After Gündoğdu learned about the museum’s contract with Shell, he started reconsidering his decision. On November 5 he emailed the curator letting them know that—because of the museum’s associations with Shell—he would no longer be providing samples for the collection. “I’m trying to raise awareness of climate change and the effect of climate change and how to help people fight against this issue,” says Gündoğdu. Sending his samples to the Science Museum would contradict that message, he says.
But museum officials say the Shell sponsorship has no influence on how it collects or displays artifacts. “We entirely reject the false allegation that our curators are in any way inhibited in carrying out their vital role in an expert, independent, and thorough manner,” says a spokesperson for the Science Museum Group. The spokesperson adds that the museum retains full editorial control of the content of its exhibitions and galleries and would not agree to any relationship that constrained the pursuit of its mission in collecting material or producing exhibitions.
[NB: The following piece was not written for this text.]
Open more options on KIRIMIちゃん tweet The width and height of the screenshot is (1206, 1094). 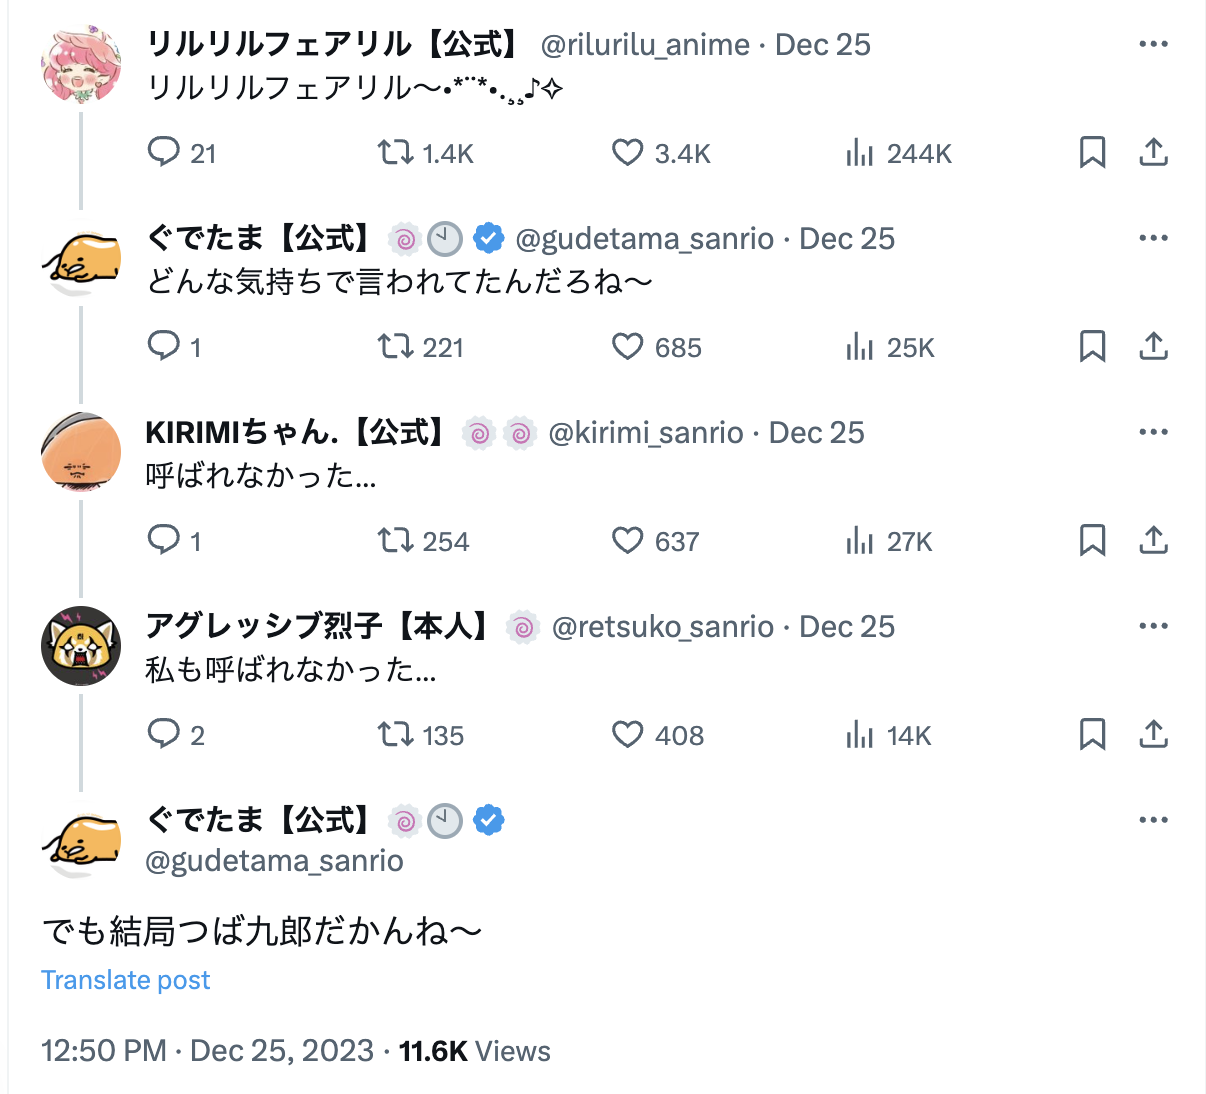pos(1153,432)
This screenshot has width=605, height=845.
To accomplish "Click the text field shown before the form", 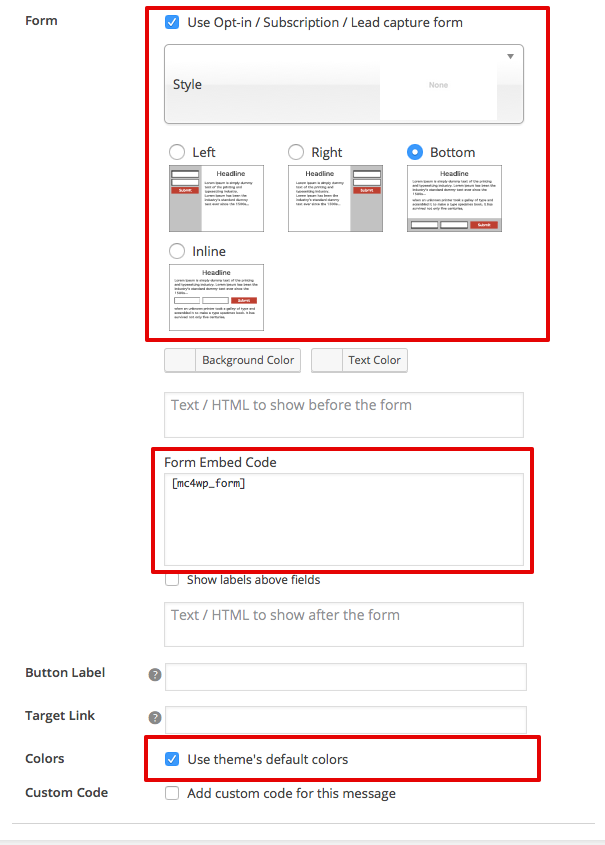I will [344, 414].
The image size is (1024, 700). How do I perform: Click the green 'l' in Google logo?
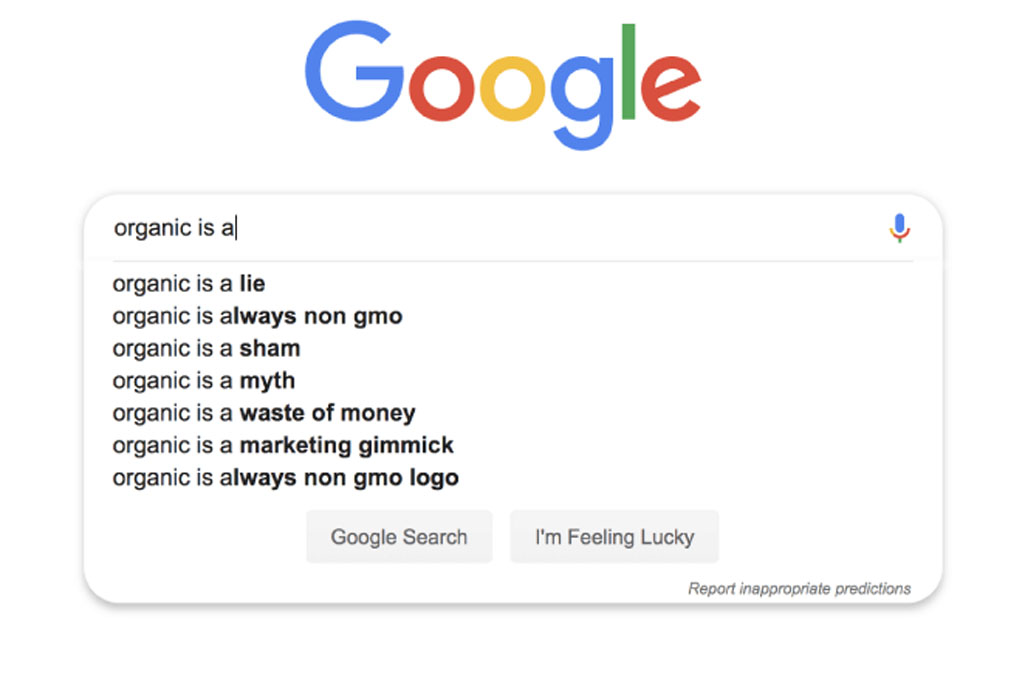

“Curators often discuss current research with scientists to help identify suitable items to acquire. This is just the beginning of a lengthy process which includes thorough internal discussions and research before a formal acquisition is made,” says Tilly Blyth, head of collections and principal curator at the Science Museum. “We respect the right of any individual to decide whether they want to collaborate with us by donating items to the national collection.”
Shell also denied that its sponsorship of the climate change exhibition undermines the Science Museum’s independence. “We fully respect the museum’s independence. That’s why its exhibition on carbon capture matters and why we supported it. Debate and discussion—among anyone who sees it—are essential,” says a Shell spokesperson. In 2020, Shell’s own reported greenhouse gas emissions added up to 1.38 billion metric tons of carbon dioxide equivalents—more than four times the annual emissions of the entire UK. According to the environmental charity Client Earth, Shell’s planned emissions between 2018 and 2030 alone will account for almost 1.6 percent of the entire global carbon budget, the amount of carbon that can be released into the atmosphere while still keeping global warming below 1.5 degrees Celsius.
The Science Museum has been embroiled in a series of controversies surrounding the sponsorship from Shell for its Our Future Planet exhibition, which will run until September 2022. The exhibition focuses on technologies—including carbon capture and tree planting—that might be used to remove carbon dioxide from the atmosphere, but the sponsorship has attracted heavy criticism for allegedly greenwashing Shell’s significant contribution to the climate crisis. The extraction and burning of fossil fuels is the most significant contributor to the warming of the planet.
In September, the Science Museum said it would remove from the exhibition a placard created by a student for a climate protest in March 2019. The placard was collected after a march in London in which an estimated 10,000 young people gathered to protest government inaction on climate change. The decision to remove the placard was made in response to an open letter from the UK Student Climate Network, which asked that the placard be removed, as the young people who donated it had not been made aware of Shell’s sponsorship.